Splunk quarterly revenue beats Street view, but bottom line doesn’t

Splunk quarterly revenue beats Street view, but bottom line doesn’t

Splunk Inc. shares fluctuated between slight gains and losses in the extended session Wednesday after the cloud-based enterprise software company reported quarterly revenue above Wall Street estimates but a wider-than-expected loss.

Splunk SPLK, +2.92% shares were last down less than 1% after hours, following a 2.9% gain in the regular session to close at $123.79. Over the past 12 months, shares have dropped 34%, compared with a 43% gain in the tech-heavy Nasdaq Composite Index COMP, +0.14%.

Splunk reported a first-quarter loss of $471 million, or $2.89 a share, compared with a loss of $305.6 million, or $1.94 a share, in the year-ago period. The adjusted loss, which excludes stock-based compensation expenses and other items, was 91 cents a share, compared with a loss of 56 cents a share in the year-ago period.

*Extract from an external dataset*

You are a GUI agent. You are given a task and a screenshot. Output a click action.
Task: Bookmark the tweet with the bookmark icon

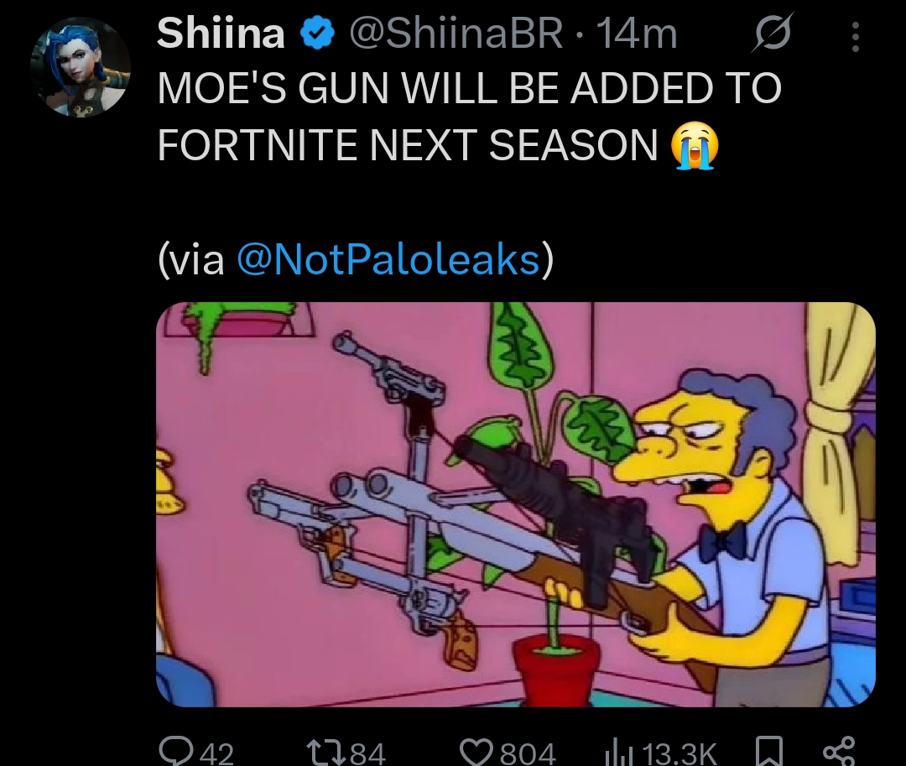tap(770, 752)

Revenue rose to $502.1 million from $434.1 million in the year-ago quarter. Analysts surveyed by FactSet had forecast a loss of 70 cents a share on revenue of $491.7 million.

Annual recurring revenue, a software-as-a-service metric that shows how much revenue the company can expect based on subscriptions, rose 39% for the quarter to $2.47 billion, while analysts had forecast $2.44 billion.

“Our first quarter success was defined by customers accelerating their move to the cloud,” said Doug Merritt, Splunk’s chief executive, in a statement. “Data became an essential service in the past year as the pandemic solidified the urgent importance of digital transformation.”

Splunk expects second-quarter revenue between $550 million and $570 million, while analysts had forecast revenue of $561.6 million.